没等我说话,她的身影已经掠出好远,我有点无语地看着她的身影,转身走回了屋内,看着所有人的面容都是满满的担忧。
来到床头看着薄野乌黑的脸色,心里想着风雅言的话,难道薄野发病和他体内的双重性格有关系?
焦急地等待着风雅言的回府,半个时辰以后,风雅言的身影再次出现,只是一张美丽的容颜上竟然透着无法压抑的愤怒。
我们赶忙跑到她的身边,
“伯母,怎么样?”
风雅言气愤地说道,
“国主真是太过分了,小野这次需要借助皇室的一个神魔鼎来压制体内的病源,可是国主竟然说必须让牧夫人在宫内居住一个月,才会拿出神魔鼎,想不到薄府一直忠心耿耿侍奉的国主,竟然会是如此小人。”
我们几个同时静默,而我心内同风雅言一般,留下的都是愤怒,回头看着在床上躺着的薄野,脑中是他毫无心机的笑脸,
“我去。”
我的声音静静地在屋内回荡着,风雅言呆呆地看着我,墨台和牧君昊紧紧蹙着眉头,我看到他们的拳头已经攥了起来。
“没事的,箫笙国主毕竟是一国之主,就算没有我,他也是会救薄野,他要的只不过是我向他低头而已,你们放心吧。”安慰着他们,其实内心却一点底都没有,看向了青衣,“青衣,你带我去皇宫。”
青衣犹豫了片刻,银牙一咬,点了点头。
我跟着青衣的步伐走出了房间,一阵清风吹过了我的身体,长袍被高高吹起,心内忽然有了一种壮士一去兮不复还的悲凉。
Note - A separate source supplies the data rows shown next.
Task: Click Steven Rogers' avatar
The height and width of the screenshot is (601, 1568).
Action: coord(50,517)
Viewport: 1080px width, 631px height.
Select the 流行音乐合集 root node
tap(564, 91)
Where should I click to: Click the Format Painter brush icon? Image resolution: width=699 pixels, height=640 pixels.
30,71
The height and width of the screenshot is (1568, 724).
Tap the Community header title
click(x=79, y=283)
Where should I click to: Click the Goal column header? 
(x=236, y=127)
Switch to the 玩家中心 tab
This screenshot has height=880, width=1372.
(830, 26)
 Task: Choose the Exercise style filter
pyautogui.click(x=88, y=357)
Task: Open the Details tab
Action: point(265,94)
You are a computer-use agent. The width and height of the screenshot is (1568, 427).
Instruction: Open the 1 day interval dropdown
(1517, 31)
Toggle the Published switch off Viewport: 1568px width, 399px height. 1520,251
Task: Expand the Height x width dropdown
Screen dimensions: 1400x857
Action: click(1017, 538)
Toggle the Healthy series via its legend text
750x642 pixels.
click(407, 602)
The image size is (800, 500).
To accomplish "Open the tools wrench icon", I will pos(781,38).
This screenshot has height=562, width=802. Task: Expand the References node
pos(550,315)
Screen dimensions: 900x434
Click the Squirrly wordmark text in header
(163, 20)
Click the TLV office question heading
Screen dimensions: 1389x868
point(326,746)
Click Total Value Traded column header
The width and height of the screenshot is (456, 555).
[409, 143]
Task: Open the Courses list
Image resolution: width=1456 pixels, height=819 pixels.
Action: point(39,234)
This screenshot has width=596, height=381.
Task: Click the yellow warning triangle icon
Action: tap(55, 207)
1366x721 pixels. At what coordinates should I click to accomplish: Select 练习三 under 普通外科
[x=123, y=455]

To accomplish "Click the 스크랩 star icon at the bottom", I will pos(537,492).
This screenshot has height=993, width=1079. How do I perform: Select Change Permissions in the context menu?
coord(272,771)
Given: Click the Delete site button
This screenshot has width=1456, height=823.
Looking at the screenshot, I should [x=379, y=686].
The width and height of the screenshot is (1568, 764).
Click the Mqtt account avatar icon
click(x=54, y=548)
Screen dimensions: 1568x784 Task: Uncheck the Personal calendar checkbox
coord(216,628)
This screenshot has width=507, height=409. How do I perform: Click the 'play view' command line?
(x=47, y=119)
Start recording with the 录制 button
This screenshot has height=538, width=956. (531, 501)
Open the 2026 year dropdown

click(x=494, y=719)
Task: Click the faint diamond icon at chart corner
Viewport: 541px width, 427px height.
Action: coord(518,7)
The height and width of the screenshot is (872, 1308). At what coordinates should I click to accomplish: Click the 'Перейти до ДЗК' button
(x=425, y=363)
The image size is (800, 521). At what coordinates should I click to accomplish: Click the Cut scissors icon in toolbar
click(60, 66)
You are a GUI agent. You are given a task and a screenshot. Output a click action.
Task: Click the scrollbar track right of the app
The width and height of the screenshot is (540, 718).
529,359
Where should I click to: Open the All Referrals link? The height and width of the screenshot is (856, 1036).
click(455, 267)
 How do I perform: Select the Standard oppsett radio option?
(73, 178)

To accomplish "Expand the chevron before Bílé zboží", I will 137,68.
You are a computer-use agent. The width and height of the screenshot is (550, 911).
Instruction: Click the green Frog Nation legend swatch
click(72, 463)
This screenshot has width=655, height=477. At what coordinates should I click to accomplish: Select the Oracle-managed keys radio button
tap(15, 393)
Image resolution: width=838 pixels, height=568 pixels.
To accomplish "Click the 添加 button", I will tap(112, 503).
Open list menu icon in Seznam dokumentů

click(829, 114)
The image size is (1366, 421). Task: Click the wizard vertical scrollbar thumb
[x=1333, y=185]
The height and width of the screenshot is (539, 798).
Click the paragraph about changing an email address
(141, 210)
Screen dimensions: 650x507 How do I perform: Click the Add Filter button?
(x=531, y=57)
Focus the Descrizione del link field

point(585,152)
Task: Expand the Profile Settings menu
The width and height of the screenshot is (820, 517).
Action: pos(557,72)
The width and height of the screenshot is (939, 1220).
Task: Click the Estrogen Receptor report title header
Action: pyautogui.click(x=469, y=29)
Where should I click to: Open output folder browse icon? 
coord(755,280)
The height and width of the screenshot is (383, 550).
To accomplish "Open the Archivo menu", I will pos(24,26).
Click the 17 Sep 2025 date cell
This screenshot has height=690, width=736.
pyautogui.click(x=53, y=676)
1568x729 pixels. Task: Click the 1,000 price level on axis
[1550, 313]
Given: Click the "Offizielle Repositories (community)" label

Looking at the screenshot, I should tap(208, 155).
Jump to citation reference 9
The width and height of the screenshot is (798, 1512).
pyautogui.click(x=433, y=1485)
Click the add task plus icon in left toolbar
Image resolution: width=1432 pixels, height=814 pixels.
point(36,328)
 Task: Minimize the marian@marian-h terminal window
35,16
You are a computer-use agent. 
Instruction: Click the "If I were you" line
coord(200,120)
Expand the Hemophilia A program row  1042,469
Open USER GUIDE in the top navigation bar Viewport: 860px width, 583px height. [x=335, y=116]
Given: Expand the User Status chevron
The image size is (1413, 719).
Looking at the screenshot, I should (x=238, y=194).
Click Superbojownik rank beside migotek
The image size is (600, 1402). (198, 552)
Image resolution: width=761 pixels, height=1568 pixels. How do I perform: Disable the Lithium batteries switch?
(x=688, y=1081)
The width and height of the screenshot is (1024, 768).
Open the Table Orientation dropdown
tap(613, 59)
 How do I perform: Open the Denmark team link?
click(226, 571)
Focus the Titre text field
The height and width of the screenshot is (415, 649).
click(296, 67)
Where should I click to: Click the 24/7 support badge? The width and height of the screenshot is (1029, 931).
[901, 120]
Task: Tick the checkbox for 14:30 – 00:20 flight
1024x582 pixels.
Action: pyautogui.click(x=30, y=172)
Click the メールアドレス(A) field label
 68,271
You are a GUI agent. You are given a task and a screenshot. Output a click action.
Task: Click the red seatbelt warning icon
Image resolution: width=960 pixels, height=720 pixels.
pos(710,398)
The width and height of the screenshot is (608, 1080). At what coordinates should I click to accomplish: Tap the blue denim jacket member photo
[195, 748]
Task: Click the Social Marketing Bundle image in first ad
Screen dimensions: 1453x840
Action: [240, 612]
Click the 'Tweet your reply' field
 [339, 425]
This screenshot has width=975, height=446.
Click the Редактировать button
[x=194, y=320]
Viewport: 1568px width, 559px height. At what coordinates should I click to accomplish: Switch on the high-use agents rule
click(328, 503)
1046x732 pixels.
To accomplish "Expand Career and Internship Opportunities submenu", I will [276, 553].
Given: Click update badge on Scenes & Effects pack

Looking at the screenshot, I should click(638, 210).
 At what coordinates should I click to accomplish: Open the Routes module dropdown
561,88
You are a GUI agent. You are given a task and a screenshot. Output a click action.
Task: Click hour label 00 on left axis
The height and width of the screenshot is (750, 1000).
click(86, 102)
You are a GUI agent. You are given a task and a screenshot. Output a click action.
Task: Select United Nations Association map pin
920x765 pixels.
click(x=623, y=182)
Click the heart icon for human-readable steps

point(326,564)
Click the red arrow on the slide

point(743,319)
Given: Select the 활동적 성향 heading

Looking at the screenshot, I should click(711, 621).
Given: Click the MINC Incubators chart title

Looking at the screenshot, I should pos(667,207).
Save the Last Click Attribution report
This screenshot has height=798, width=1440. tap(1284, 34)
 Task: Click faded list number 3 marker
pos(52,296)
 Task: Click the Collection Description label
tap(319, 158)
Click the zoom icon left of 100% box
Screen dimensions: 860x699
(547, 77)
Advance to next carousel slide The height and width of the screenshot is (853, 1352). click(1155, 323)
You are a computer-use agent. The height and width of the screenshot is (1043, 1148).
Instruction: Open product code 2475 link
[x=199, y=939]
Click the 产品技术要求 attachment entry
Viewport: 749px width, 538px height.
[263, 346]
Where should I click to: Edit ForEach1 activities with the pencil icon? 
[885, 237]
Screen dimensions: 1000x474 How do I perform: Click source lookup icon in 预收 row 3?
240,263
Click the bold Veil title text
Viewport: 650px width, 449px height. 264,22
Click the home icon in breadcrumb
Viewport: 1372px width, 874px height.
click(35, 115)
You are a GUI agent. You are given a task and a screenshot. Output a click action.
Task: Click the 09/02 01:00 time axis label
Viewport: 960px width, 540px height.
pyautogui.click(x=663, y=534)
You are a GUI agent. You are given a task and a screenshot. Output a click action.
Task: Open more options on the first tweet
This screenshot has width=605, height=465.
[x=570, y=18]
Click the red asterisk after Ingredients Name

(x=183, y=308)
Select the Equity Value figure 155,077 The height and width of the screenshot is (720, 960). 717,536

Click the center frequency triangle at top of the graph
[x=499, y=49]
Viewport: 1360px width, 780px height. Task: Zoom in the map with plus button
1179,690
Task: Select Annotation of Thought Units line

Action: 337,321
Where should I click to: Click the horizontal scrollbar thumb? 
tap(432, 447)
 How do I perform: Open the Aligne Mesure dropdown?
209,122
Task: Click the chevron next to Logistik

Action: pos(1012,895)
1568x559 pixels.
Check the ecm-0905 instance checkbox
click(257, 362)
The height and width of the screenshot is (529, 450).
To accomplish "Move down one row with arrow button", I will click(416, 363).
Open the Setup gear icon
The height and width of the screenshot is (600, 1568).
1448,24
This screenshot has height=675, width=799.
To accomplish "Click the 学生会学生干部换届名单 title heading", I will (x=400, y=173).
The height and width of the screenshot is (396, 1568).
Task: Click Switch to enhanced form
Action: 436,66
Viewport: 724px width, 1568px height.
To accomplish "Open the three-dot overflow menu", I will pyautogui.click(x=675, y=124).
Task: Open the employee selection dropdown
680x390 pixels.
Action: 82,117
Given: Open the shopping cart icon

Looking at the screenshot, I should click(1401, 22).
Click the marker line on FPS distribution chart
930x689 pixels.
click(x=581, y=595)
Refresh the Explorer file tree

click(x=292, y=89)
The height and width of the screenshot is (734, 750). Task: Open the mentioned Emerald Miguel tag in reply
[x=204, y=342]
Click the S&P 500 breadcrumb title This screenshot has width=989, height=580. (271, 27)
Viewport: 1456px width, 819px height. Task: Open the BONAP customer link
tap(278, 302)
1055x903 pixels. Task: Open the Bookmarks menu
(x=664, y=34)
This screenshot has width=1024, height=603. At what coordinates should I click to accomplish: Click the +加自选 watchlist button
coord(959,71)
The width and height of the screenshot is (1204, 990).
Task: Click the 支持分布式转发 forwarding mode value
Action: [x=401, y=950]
没有去看身后众人的表情,静静地走出薄府,冲着北面那个高高围墙走去,一路上没有任何言语,我不知道前面等待的是什么,但是在这一刻,我没有任何选择余地。(未完待续,如欲知后事如何,请登陆,章节更多,支持作者,支持正版阅读!)(未完待续)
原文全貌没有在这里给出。